15 Years in Prison For Video of Police? How Eavesdropping Laws Are Being Applied To Recording On Public Streets
AlterNet details disturbing news from around the USA, of legislatures enacting laws banning public photography and videomaking in public spaces. The piece focuses on smart phones users taping police brutality:
In at least three states, it is illegal to record any on-duty police officer, even if the encounter involves you and may be necessary to your defense, and even if the recording is on a public street where no expectation of privacy exists. The legal justification is usually based on the warped interpretation of existing wiretapping or eavesdropping laws with statutes against obstructing law enforcement sometimes cited.

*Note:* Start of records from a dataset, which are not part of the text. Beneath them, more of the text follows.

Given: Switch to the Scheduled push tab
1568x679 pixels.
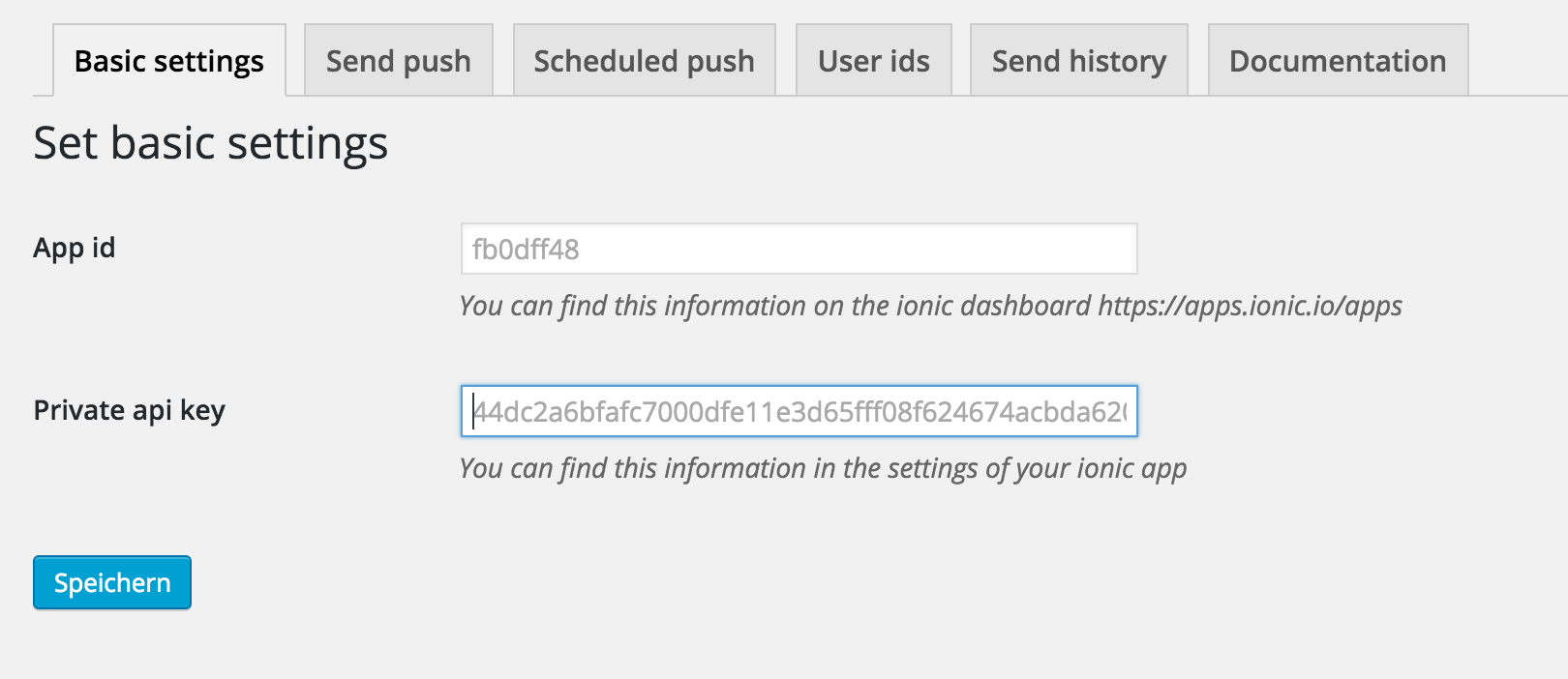Looking at the screenshot, I should (645, 60).
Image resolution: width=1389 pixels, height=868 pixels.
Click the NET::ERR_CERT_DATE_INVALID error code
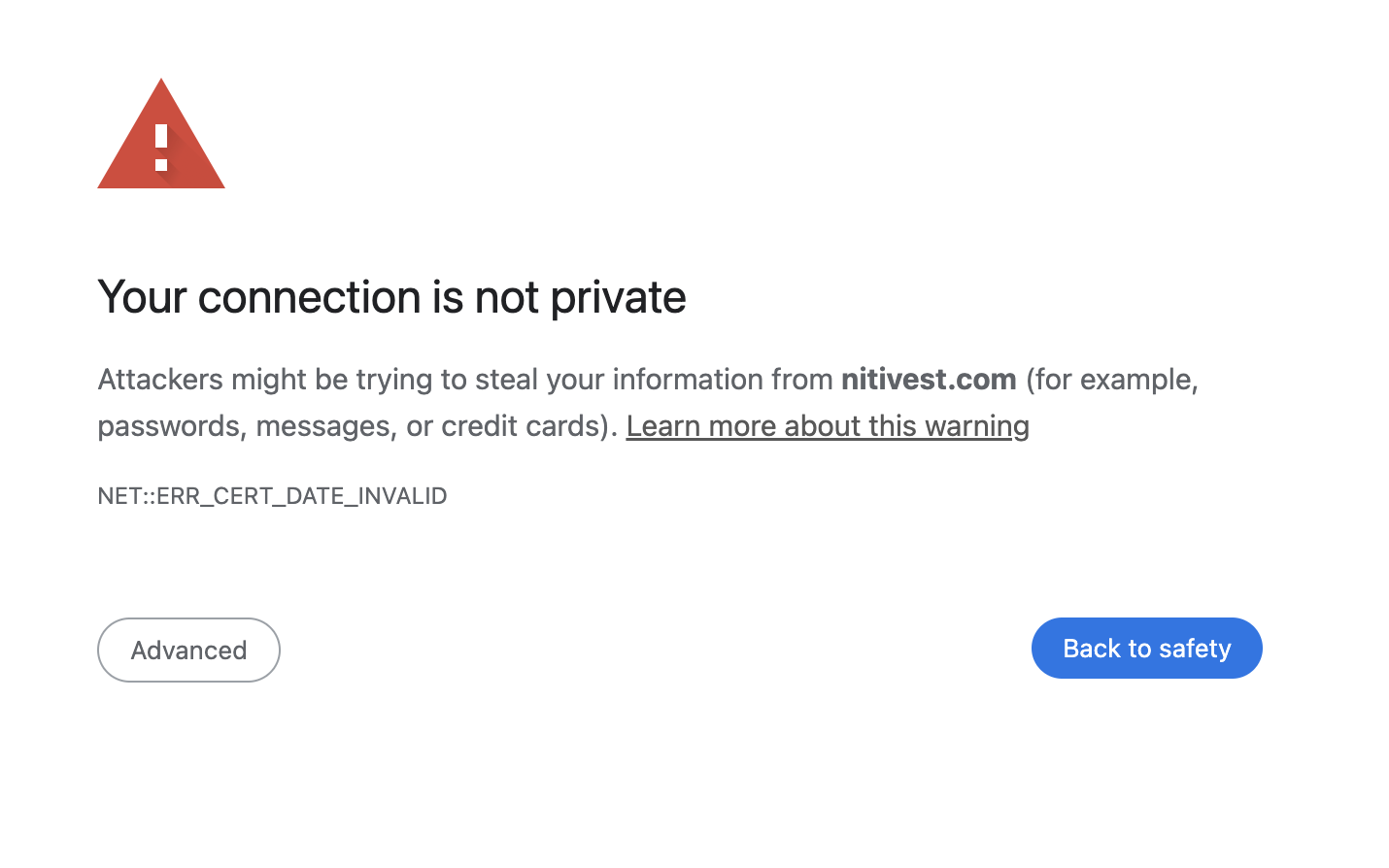coord(272,495)
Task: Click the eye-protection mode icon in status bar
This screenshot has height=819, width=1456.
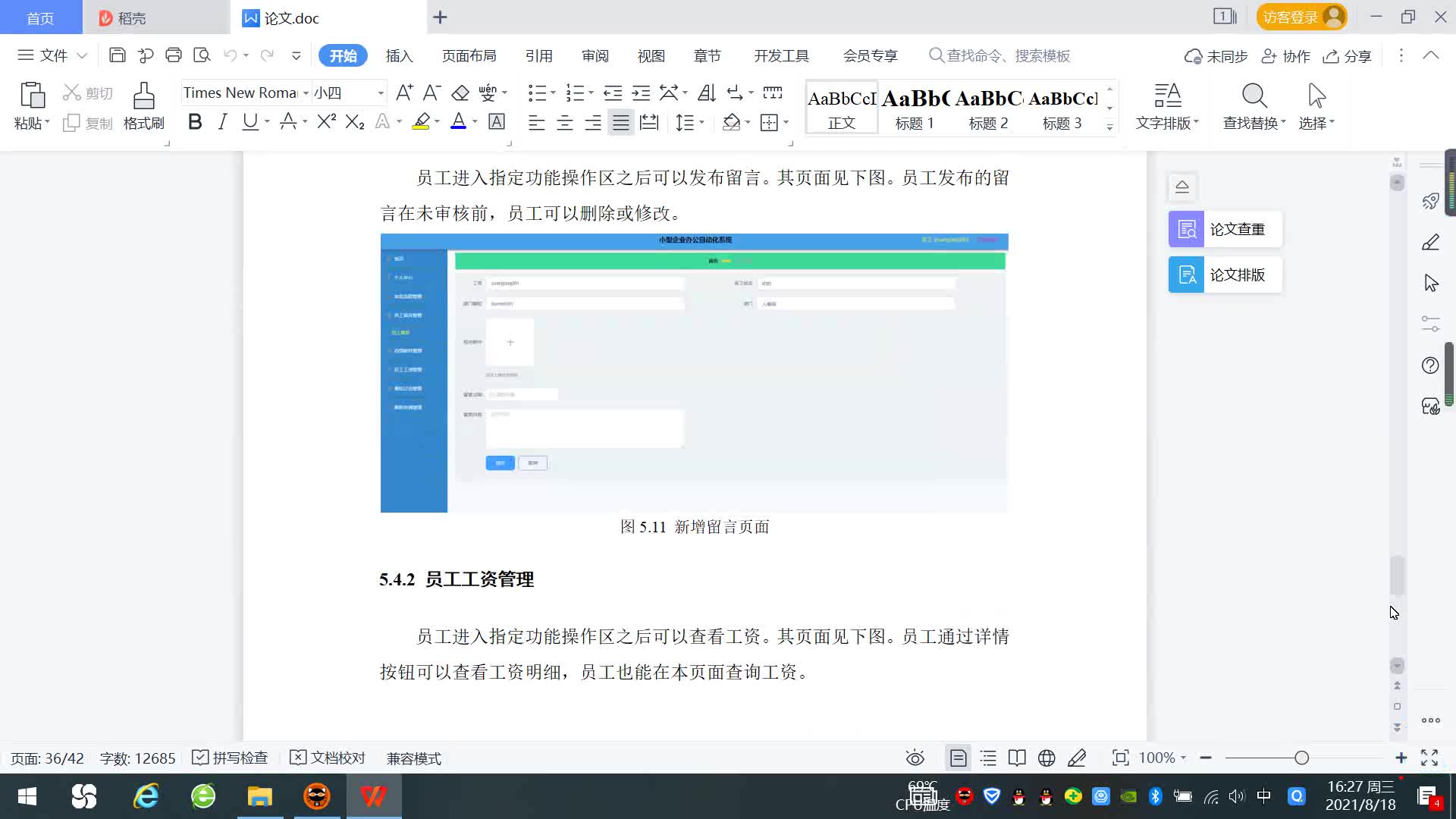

Illinois, Massachusetts and Maryland are among the 12 states where all parties must consent for a recording to be legal. Since the police do not consent, the camera-wielder can be arrested and charged with a felony. Most all-party consent states (except Illinois and Massachusetts) include a “privacy provision” that says a violation occurs only when the offended party has a reasonable expectation that the conversation is private. This is meant to protect TV news crews and people who record public meetings — where it is obvious to all that recording is underway — from accidentally committing a felony.
Massachusetts and Illinois are the only states that do not recognize an expectation-to-privacy provision to their all-party consent laws.
AlterNet quotes Radley Balko’s piece “The War on Cameras: It has never been easier—or more dangerous—to record the police.” from earlier this year. In it,
James Pasco of the Fraternal Order of Police argues that videotaping police officers in public should be illegal because it can intimidate officers from doing their jobs. Mark Donahue, president of FOP, concurs, telling the New York Times that his organization “absolutely supports” the eavesdropping act and was relieved that the ACLU’s challenge filed last year failed, adding that allowing the audio recording of police officers while performing their duty “can affect how an officer does his job on the street.”